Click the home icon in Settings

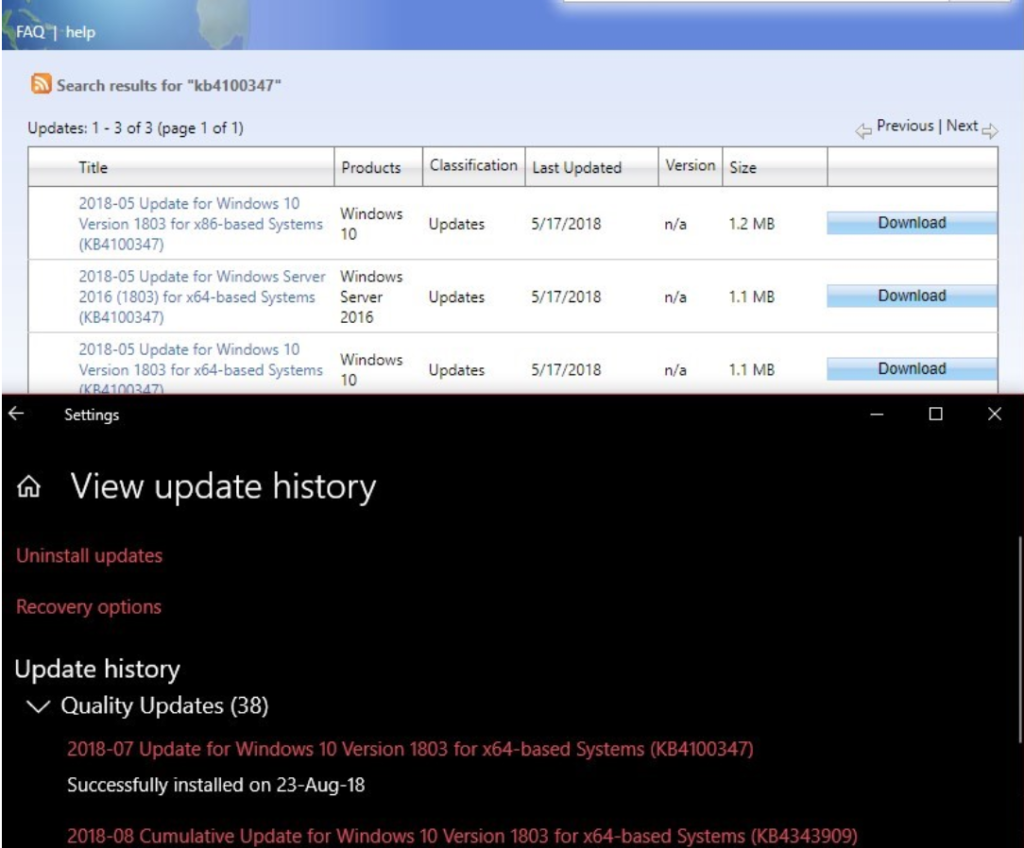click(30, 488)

==================================================

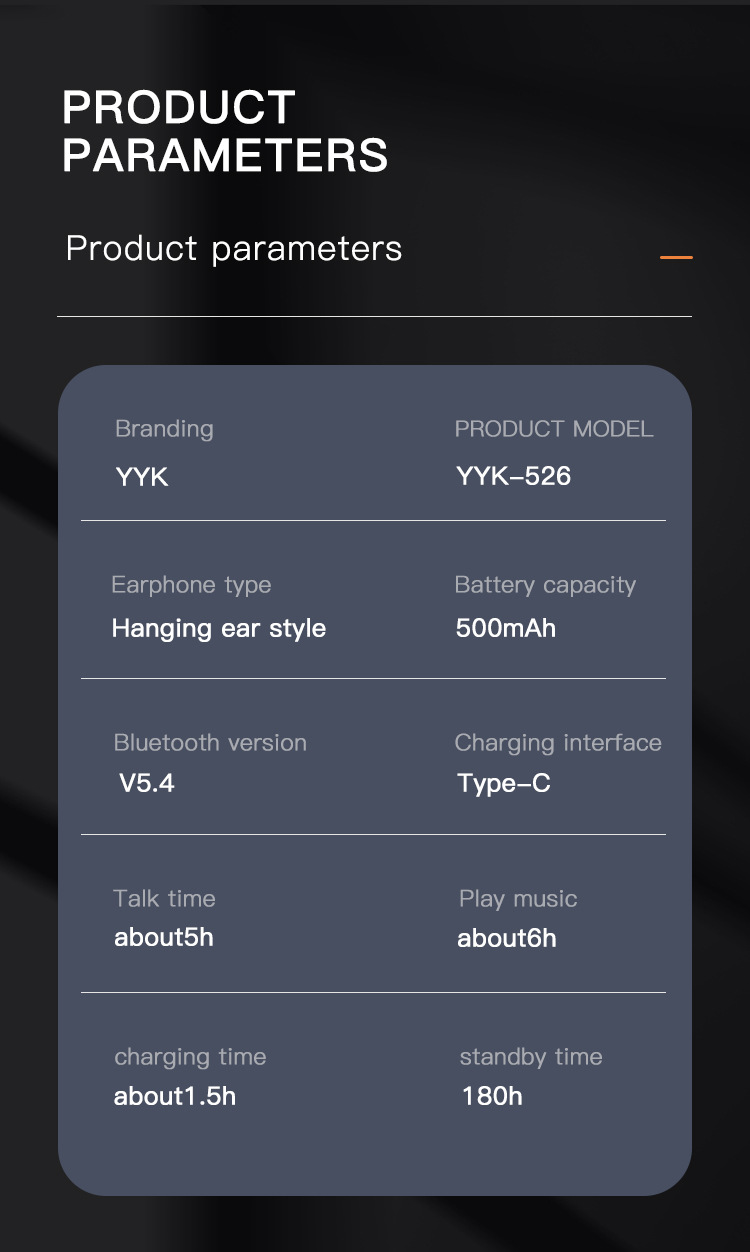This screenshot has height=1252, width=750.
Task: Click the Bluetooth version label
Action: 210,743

==================================================

Brief ▸ Output the lines from the one containing "This screenshot has height=1252, width=750." through the one containing "Action: 210,743", both included, unchanged and without the pictures.

Exercise answer ▸
This screenshot has height=1252, width=750.
Task: Click the Bluetooth version label
Action: 210,743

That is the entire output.